> Problem to work on
Where the string "will" occurs in a line of the data below, that line should be copied.

> Pixel coordinate grounding data
━━━━━━━━

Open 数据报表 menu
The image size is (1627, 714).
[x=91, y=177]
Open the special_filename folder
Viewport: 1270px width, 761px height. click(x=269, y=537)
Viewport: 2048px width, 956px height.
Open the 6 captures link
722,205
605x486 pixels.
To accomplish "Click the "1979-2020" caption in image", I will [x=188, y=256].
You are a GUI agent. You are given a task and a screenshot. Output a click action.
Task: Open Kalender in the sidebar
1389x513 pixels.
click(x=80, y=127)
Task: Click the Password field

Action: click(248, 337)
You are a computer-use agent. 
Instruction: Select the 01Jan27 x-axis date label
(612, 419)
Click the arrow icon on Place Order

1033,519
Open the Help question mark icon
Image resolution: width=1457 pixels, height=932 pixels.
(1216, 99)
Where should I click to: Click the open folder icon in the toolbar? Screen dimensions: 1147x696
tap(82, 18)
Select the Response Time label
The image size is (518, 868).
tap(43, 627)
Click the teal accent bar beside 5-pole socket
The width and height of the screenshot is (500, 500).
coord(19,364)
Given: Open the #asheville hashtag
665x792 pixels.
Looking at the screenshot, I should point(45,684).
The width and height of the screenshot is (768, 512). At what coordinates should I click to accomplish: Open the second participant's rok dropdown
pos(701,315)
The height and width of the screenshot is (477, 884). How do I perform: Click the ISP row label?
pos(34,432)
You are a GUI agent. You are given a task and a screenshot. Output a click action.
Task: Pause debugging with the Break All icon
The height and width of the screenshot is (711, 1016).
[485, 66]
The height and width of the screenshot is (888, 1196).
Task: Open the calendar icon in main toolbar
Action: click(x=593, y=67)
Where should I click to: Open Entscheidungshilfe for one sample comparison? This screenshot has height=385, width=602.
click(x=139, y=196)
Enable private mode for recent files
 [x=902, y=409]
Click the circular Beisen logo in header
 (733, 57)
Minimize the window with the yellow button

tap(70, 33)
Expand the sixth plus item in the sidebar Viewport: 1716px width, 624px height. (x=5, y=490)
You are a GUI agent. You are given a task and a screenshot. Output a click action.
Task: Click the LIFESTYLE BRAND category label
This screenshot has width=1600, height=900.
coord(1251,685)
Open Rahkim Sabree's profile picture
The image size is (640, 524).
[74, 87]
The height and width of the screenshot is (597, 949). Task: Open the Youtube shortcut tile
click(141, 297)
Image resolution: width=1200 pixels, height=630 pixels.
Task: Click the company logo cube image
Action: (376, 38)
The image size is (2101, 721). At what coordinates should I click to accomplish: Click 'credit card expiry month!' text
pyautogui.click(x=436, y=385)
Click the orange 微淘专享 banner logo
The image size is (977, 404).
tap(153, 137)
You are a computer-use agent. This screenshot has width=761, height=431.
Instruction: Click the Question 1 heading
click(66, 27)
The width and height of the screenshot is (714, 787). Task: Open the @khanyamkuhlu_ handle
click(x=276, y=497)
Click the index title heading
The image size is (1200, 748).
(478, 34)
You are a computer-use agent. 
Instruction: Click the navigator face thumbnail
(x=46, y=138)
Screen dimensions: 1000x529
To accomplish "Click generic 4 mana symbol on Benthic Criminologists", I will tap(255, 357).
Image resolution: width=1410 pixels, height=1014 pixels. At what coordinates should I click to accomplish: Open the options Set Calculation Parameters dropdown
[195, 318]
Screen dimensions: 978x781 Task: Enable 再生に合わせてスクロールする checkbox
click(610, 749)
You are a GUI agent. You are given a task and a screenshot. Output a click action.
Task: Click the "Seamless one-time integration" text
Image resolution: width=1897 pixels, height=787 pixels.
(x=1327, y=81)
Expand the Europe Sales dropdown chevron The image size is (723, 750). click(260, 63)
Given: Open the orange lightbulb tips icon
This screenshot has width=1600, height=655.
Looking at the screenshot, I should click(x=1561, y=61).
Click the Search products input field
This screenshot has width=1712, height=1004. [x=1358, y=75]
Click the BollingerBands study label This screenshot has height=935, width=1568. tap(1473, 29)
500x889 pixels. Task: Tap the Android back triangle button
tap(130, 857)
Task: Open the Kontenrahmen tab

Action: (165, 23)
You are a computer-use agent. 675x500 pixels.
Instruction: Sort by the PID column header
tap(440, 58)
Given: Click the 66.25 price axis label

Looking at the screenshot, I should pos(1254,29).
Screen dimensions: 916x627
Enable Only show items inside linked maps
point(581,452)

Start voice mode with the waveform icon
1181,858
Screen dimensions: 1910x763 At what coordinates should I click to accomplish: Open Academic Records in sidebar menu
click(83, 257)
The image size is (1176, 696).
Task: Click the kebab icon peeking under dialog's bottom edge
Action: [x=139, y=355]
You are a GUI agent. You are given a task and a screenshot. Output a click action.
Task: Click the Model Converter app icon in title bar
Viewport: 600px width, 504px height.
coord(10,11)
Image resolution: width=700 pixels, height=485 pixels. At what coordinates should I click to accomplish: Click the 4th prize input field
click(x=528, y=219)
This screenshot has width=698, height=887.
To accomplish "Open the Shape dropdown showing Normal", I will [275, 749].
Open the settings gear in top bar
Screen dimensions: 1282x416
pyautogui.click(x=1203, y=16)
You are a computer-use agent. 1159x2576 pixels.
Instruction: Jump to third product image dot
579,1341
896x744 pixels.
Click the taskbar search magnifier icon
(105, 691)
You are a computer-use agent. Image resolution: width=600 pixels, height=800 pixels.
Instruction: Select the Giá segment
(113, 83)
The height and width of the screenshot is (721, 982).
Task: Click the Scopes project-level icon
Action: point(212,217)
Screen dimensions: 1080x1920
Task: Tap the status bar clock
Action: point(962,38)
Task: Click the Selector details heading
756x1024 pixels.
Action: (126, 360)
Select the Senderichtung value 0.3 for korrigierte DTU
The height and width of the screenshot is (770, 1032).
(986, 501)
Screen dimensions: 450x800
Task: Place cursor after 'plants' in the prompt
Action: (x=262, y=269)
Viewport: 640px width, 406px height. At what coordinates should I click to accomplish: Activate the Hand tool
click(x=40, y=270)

━━━━━━━━

> Result of the task
To accomplish "Click the "1979-2020" caption in image", I will [x=188, y=256].
To accomplish "Click generic 4 mana symbol on Benthic Criminologists", I will tap(255, 357).
To accomplish "Open the Shape dropdown showing Normal", I will [275, 749].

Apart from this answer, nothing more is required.